Par ailleurs, d'autres professionnels s'inquiètent d'une rigidification des pratiques. « On a l'impression que maintenant, il faut monter des réseaux pour tout. Tout doit être formalisé et budgété. C'est vrai que pour un certain nombre d'actions, c'est indispensable », reconnaît Dominique Burre-Cassou, assistante sociale chef à l'hôpital Ambroise Paré à Boulogne-Billancourt, citant pour exemple la participation de son établissement à la mise en place d'un réseau gérontologique sur la ville. Mais qu'en est-il des risques de créer des filières et de catégoriser les publics ? « Paradoxalement, en raison du développement des réseaux ville-hôpital, on trouve plus facilement une solution pour le malade mental s'il est touché par le sida », relève cette responsable. Car il est bien évident que la création de réseaux ne doit pas tuer la réponse individuelle, au cas par cas, adaptée à la situation et au désir de l'usager. Celui-ci restant, à l'évidence, au premier rang des partenaires de l'intervention sociale.
Isabelle Sarazin
Illustration de cette inscription du service social hospitalier dans l'ouverture de l'hôpital sur la cité, l'expérience menée par l'unité fonctionnelle de resocialisation et de réinsertion socioprofessionnelle du CHRU de Nantes. Créée en 1983 par un psychiatre, celle-ci vise à réinsérer durablement en milieu ordinaire les malades mentaux et éviter ainsi des réhospitalisations successives. Afin de joindre le soin, la réadaptation et l'insertion, une association, l'APAIS (5), a été créée, en centre ville, articulant du personnel soignant de l'hôpital, des moniteurs techniques et un chargé d'orientation professionnelle. Objectif :permettre, non plus à des malades, mais à des stagiaires, d'acquérir une formation (espaces verts, cuisine, maintenance de bâtiment) et d'affronter le monde de l'entreprise. C'est dans ce cadre que l'assistante sociale hospitalière, Jacqueline Touminet, assure des vacations pour animer des groupes de technique de recherche d'emploi, organiser des visites d'entreprise ou des soirées avec les employeurs. Chaque année, ainsi, 35 % des stagiaires sont insérés en milieu ordinaire de travail. Des résultats dus à une pluridisciplinarité « indispensable, explique Jacqueline Touminet .Car nous ne sommes jamais assez nombreux, ni assez différents, pour tenter de décrypter les messages, les souffrances, les silences des malades mentaux ». Même si ce partenariat demeure fragile en raison des incertitudes financières qui hypothèquent chaque année l'avenir de l'association.

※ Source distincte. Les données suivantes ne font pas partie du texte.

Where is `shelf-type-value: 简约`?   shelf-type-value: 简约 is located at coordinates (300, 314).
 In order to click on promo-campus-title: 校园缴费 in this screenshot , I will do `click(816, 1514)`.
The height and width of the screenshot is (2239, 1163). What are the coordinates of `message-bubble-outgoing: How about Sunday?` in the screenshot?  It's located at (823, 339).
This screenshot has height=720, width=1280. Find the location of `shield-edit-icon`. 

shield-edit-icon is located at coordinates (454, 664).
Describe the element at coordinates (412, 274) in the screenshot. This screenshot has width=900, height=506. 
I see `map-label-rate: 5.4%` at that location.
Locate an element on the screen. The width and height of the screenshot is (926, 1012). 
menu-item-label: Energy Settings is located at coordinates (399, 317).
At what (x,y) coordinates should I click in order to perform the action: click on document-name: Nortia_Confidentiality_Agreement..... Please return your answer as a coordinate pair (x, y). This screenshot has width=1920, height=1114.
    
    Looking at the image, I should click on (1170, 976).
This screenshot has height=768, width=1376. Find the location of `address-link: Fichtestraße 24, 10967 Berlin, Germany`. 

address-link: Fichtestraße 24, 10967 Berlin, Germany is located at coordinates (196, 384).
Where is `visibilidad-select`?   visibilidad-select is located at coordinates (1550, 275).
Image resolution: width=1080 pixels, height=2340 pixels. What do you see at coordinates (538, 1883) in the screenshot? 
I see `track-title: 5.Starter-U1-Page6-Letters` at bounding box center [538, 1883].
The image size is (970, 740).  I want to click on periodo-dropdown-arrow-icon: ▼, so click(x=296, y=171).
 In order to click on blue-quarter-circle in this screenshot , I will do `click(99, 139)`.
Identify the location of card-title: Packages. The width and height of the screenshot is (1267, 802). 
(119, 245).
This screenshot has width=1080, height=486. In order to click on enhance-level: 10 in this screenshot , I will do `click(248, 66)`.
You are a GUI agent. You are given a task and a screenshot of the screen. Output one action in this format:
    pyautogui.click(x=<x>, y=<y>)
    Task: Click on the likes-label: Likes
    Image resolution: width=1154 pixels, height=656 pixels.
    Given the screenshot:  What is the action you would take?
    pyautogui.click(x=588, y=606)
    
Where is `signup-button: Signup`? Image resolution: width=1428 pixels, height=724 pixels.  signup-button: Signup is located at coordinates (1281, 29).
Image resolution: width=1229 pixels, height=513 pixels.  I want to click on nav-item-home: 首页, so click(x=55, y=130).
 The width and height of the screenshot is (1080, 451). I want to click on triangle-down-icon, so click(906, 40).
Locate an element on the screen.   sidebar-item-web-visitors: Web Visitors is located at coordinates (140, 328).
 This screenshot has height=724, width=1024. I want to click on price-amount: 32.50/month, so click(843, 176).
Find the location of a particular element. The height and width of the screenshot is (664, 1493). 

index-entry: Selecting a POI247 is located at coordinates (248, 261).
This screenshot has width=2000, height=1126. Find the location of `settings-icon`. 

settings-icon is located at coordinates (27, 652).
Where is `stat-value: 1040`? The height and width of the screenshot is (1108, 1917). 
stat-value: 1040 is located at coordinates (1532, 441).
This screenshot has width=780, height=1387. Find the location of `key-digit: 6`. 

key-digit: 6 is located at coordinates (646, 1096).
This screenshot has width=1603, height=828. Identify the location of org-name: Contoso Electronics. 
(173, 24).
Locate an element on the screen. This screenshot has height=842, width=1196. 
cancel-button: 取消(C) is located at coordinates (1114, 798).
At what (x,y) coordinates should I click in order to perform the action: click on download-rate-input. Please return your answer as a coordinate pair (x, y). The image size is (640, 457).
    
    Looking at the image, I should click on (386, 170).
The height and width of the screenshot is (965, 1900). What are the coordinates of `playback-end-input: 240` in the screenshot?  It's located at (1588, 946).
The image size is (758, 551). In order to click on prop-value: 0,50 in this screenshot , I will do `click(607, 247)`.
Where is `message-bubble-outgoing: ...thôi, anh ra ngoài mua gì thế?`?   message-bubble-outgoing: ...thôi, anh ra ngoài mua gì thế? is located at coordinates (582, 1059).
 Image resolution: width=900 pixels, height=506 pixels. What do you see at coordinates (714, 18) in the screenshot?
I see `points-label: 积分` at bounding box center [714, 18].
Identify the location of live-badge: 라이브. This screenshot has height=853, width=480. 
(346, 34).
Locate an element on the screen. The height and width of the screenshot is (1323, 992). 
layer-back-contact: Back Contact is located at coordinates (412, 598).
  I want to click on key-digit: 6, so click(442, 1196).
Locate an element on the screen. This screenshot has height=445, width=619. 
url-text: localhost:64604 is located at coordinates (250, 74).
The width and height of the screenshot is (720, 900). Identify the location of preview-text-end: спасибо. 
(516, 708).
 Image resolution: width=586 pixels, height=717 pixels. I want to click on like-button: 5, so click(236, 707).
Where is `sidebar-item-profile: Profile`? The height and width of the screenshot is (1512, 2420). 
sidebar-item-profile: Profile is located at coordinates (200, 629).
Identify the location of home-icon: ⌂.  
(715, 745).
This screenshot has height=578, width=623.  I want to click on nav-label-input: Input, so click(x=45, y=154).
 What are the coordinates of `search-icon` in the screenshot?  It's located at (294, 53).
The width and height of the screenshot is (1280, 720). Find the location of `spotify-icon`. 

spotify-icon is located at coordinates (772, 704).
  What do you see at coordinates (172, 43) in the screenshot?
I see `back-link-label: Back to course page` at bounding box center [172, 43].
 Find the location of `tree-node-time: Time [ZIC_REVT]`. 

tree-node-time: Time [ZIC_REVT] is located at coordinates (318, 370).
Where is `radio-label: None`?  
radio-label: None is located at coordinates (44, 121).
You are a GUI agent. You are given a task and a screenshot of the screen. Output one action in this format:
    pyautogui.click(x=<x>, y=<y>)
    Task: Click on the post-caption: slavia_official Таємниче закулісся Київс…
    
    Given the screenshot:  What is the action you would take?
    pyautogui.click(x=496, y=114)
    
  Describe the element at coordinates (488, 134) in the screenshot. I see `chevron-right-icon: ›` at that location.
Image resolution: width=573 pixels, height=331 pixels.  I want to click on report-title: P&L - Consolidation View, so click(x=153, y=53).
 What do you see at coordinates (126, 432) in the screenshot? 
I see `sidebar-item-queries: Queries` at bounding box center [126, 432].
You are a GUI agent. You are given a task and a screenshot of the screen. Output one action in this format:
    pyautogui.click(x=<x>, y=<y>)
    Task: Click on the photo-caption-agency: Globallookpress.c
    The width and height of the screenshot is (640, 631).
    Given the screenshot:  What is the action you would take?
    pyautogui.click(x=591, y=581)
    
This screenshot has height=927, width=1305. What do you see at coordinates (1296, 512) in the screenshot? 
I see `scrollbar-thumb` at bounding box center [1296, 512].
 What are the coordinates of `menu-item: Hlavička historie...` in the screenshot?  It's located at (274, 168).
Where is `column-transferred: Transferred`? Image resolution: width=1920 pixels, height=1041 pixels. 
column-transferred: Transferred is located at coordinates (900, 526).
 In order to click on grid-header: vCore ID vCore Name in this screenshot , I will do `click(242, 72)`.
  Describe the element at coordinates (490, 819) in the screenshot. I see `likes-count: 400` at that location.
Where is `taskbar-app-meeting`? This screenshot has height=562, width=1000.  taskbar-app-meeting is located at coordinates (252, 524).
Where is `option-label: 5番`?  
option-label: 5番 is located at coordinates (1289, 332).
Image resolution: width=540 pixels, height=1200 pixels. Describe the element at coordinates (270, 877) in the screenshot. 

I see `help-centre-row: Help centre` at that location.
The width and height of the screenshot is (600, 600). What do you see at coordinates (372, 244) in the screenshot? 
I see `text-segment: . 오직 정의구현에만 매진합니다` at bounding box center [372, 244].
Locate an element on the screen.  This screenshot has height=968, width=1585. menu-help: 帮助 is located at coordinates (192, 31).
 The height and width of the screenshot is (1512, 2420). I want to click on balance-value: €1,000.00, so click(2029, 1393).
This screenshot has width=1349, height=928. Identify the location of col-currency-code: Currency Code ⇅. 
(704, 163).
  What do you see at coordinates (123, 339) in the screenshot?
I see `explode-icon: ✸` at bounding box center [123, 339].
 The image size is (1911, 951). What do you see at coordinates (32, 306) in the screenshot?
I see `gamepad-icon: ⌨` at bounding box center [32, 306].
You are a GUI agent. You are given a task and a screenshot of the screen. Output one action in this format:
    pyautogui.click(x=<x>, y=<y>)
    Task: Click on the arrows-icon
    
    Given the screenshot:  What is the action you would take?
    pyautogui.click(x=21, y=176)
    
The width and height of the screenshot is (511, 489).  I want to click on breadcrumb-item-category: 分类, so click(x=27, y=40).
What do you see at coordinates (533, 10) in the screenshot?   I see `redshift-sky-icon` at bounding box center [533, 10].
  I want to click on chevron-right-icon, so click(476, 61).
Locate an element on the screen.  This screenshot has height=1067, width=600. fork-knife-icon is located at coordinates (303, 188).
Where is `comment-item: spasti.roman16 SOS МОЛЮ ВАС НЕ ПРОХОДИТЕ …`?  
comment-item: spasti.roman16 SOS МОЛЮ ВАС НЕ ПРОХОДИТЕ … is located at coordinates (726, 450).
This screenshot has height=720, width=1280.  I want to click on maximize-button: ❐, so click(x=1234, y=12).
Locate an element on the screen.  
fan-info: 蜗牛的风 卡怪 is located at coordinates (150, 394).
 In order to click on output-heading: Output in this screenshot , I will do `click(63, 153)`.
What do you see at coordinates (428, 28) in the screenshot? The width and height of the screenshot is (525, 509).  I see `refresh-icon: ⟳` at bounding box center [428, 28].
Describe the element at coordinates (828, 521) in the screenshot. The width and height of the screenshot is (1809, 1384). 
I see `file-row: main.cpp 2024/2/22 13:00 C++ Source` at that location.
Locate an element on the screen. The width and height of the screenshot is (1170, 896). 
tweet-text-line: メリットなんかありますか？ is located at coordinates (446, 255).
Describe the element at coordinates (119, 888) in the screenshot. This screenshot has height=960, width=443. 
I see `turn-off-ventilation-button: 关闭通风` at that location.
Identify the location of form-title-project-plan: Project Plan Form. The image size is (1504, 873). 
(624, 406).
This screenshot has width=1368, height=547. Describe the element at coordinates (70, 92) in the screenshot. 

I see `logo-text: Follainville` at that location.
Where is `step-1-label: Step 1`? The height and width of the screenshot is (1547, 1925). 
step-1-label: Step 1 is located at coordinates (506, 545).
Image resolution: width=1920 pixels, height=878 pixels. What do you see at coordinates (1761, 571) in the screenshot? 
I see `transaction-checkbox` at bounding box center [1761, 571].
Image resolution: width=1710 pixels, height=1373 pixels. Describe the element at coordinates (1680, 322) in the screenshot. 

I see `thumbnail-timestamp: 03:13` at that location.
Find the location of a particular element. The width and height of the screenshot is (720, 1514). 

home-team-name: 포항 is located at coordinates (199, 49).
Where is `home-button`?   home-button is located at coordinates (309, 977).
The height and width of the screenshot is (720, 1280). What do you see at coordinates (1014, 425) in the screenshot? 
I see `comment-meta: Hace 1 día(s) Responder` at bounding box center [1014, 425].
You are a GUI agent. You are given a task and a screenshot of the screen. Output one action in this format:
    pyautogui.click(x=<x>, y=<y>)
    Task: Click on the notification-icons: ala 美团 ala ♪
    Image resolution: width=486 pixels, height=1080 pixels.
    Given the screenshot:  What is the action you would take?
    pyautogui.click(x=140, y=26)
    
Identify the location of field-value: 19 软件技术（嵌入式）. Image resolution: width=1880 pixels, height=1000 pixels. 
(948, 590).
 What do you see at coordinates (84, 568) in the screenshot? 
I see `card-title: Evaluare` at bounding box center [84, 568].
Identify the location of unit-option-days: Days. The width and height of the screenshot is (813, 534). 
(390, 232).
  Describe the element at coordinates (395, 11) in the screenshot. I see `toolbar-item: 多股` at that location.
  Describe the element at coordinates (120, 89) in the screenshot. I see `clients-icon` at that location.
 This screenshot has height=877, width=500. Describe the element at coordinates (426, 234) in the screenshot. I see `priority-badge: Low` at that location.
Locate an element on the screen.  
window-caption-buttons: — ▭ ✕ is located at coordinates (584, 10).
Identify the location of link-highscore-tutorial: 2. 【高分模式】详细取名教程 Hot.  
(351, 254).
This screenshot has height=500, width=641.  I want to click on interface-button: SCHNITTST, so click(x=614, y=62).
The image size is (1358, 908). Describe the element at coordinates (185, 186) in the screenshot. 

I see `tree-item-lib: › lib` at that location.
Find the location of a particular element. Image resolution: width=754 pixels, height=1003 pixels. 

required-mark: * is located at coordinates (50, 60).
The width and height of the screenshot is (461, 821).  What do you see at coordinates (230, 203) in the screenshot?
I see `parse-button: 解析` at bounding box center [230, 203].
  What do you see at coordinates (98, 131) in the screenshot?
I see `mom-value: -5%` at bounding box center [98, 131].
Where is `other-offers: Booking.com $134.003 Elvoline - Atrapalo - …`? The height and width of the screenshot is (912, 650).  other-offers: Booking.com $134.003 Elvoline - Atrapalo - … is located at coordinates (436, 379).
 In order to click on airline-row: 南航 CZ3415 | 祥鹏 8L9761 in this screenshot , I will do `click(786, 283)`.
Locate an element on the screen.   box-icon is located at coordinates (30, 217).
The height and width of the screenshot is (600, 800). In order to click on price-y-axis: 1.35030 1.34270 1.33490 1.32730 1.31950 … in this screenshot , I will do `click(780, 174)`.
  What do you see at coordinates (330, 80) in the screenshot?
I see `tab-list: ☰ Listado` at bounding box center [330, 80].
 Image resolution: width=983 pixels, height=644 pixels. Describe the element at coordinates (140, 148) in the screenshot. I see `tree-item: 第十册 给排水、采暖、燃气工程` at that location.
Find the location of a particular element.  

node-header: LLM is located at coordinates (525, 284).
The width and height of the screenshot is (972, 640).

(1) Lors de leur colloque « Le service social hospitalier au carrefour des solidarités » - 22 novembre 1996 - Délégation nationale de l'AEASHS : Hôpital Necker-Enfants malades - 149, rue de Sèvres - 75015 Paris - Tél. 01 44 49 47 79.
(2) Et dont le développement est encouragé par l'avant-projet de loi de cohésion sociale - Voir ASH n° 1991 du 4-10-96.
(3) Centre d'Albret : 86, cours d'Albret - 33000 Bordeaux - Tél. 05 56 79 56 79.
(4) Centre hospitalier de Montfermeil : 10, rue du Général-Leclerc - 93370 Montfermeil - Tél. 01 41 70 80 00.
(5) Association psychothérapeutique d'aide à l'insertion socioprofessionnelle - CHRU Saint-Jacques (service de psychiatrie 1 du Dr Thobie) : 85, rue Saint-Jacques - 44035 Nantes cedex 01 - Tél. 02 40 08 33 33.